→ Given instruction:
Put the lines starting at the one containing "Locate an element on the screen. The image" and ending at the one containing "More Options is" into a Markdown table with the columns Row and Line, giving each non-blank line its own numbered row.

>> begin Record extracts

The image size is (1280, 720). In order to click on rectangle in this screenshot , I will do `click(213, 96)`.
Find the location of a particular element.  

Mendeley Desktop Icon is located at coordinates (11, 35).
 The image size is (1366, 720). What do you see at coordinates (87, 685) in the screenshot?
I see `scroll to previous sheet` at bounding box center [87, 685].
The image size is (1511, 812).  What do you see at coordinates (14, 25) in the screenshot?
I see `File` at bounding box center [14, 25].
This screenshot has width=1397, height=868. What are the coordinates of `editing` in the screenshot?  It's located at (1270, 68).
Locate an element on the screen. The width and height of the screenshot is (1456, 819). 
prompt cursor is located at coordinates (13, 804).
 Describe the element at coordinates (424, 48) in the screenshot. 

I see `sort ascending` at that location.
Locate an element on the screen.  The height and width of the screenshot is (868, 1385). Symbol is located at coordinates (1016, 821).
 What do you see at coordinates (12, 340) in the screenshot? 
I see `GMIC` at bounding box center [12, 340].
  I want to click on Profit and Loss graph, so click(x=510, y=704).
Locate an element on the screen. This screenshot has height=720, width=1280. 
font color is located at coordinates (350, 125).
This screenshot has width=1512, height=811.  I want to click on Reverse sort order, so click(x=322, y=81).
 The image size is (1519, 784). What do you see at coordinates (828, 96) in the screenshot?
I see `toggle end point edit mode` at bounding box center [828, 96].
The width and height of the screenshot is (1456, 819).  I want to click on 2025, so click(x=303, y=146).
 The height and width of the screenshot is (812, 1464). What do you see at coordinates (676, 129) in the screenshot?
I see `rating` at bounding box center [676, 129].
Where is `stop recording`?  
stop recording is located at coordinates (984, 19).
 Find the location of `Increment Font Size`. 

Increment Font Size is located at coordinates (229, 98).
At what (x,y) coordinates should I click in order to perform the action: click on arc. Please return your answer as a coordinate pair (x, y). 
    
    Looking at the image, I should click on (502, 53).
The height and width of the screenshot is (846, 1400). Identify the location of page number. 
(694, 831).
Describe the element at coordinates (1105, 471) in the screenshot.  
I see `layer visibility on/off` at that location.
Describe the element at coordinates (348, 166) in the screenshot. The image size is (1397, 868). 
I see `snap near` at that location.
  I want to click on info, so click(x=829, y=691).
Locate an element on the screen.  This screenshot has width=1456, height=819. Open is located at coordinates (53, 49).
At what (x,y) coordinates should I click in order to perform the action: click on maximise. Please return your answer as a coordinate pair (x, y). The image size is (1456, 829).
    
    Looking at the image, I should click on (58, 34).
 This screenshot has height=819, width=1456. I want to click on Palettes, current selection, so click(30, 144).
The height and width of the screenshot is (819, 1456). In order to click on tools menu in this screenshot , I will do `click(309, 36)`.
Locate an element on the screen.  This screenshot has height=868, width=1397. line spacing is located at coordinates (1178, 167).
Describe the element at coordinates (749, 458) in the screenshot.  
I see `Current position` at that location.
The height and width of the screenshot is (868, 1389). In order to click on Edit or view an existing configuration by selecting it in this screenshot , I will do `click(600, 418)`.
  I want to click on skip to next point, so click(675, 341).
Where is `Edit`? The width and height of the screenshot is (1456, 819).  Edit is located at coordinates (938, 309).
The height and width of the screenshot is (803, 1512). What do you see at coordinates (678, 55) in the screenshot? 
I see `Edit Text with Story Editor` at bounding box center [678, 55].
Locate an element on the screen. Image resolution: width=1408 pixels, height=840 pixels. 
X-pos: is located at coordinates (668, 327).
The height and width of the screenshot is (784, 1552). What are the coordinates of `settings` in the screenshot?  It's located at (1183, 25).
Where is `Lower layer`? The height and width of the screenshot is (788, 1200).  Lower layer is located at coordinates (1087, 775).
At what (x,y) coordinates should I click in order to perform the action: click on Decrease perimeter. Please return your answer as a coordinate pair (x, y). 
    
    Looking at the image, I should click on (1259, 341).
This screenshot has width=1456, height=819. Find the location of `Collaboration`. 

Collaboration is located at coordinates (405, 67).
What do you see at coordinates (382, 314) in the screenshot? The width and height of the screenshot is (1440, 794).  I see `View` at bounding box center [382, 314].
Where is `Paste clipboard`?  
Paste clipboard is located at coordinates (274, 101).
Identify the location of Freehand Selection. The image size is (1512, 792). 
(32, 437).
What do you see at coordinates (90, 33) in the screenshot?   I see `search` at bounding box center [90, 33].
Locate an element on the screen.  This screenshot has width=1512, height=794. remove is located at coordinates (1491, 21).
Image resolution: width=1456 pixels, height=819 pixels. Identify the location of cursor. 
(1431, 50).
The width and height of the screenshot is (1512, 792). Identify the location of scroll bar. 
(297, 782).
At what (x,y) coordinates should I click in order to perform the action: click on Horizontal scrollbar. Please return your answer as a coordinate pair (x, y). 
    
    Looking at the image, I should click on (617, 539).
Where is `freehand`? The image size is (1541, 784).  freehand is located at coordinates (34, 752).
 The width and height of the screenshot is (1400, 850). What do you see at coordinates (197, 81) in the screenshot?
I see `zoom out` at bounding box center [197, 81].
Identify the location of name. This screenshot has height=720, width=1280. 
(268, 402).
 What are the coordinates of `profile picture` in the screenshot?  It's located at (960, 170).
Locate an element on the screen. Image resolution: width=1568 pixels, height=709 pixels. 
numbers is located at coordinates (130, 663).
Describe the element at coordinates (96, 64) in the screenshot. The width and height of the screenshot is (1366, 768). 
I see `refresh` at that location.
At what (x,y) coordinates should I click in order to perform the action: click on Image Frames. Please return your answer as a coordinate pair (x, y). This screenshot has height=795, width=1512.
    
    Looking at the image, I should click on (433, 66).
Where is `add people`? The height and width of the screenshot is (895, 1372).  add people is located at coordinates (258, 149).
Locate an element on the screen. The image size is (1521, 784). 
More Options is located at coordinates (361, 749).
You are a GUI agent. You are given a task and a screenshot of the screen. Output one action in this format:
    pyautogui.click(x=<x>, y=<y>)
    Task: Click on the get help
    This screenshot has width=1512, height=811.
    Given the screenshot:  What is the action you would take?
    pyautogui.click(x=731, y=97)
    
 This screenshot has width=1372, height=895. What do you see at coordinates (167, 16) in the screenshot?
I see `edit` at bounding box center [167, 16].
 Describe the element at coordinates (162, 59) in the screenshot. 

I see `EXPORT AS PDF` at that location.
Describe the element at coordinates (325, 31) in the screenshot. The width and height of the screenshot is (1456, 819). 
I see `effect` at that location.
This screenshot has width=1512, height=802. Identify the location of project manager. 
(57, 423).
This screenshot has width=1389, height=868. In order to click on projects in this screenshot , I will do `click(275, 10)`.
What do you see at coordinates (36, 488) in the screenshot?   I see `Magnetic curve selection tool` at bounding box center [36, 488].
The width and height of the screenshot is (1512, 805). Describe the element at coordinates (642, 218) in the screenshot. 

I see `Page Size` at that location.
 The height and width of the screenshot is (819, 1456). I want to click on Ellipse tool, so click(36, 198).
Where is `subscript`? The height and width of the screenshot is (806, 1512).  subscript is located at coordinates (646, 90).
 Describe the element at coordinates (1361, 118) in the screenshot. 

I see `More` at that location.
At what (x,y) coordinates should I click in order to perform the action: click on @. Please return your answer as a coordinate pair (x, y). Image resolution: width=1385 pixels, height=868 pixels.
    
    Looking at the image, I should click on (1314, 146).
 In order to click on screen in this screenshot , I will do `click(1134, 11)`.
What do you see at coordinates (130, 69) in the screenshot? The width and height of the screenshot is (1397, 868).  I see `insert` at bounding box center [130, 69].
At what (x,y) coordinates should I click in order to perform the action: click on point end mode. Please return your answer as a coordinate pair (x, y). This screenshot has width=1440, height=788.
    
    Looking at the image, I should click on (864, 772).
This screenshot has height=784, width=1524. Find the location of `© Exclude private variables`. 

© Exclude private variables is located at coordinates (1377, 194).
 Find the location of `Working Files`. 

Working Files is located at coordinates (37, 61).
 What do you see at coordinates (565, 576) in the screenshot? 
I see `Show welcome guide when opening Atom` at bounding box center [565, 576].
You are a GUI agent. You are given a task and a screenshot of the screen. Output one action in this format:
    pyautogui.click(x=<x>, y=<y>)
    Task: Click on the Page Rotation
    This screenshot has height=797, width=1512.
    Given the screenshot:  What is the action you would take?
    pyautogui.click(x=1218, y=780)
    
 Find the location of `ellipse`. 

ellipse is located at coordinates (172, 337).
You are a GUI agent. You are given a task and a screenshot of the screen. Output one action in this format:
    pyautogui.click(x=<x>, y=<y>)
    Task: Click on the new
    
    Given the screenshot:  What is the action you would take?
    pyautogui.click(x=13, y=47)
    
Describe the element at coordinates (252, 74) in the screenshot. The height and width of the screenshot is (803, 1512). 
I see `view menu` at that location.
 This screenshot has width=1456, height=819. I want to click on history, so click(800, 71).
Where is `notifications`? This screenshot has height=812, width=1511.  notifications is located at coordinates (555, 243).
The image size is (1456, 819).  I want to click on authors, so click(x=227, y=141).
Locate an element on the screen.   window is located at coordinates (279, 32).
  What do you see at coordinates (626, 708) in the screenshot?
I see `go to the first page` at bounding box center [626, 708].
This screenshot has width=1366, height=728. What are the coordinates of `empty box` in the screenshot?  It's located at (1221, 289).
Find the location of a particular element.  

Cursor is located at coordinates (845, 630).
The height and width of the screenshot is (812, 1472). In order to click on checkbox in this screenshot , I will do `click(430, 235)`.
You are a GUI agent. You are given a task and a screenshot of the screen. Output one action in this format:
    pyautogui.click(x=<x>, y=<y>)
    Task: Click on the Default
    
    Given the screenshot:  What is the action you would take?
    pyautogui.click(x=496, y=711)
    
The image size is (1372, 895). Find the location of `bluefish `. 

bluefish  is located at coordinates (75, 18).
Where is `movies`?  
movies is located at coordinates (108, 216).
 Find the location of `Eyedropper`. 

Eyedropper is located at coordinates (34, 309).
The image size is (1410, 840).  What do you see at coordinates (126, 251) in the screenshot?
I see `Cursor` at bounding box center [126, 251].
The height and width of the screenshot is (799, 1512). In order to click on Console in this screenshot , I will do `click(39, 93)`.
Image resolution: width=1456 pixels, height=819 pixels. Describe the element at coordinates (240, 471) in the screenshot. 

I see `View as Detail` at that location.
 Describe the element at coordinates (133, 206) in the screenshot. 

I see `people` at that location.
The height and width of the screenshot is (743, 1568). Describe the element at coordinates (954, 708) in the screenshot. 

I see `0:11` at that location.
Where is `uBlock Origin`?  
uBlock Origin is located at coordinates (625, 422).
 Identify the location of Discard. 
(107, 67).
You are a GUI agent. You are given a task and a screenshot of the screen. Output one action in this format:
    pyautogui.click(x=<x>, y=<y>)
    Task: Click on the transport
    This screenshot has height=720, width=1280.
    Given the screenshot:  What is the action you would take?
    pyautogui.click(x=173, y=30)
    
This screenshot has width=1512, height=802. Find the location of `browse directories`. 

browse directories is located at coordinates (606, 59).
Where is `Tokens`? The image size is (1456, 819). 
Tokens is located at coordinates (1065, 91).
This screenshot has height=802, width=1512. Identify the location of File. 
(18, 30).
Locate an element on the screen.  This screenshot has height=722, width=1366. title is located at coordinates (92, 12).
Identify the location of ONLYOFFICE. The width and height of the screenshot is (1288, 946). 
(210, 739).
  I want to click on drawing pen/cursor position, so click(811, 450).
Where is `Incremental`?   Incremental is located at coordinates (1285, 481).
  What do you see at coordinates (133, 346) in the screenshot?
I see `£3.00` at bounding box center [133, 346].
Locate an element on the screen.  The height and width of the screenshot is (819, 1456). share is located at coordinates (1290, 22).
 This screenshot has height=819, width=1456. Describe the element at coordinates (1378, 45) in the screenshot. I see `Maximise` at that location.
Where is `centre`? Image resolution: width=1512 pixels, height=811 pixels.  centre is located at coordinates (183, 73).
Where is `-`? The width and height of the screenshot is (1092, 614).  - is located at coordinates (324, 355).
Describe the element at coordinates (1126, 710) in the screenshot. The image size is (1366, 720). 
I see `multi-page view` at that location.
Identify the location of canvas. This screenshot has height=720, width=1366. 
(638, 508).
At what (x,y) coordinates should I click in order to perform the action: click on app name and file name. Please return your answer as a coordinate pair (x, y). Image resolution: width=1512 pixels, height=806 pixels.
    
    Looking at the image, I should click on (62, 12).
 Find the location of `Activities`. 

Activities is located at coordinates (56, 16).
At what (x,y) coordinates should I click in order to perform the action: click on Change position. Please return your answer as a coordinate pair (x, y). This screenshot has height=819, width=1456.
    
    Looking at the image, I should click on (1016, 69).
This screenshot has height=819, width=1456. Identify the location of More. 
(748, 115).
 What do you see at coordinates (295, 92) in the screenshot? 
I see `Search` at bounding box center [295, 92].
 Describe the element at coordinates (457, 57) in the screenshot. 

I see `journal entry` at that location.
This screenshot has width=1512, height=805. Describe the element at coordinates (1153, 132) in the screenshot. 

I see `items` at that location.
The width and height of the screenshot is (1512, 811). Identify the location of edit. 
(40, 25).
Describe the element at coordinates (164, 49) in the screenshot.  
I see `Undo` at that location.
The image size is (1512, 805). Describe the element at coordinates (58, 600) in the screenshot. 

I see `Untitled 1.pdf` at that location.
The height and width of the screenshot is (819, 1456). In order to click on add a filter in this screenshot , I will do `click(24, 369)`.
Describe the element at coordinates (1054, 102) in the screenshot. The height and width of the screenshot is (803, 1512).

>> end Record extracts

→ Written response:
| Row | Line |
|---|---|
| 1 | Locate an element on the screen. The image size is (1521, 784).  |
| 2 | More Options is located at coordinates (361, 749). |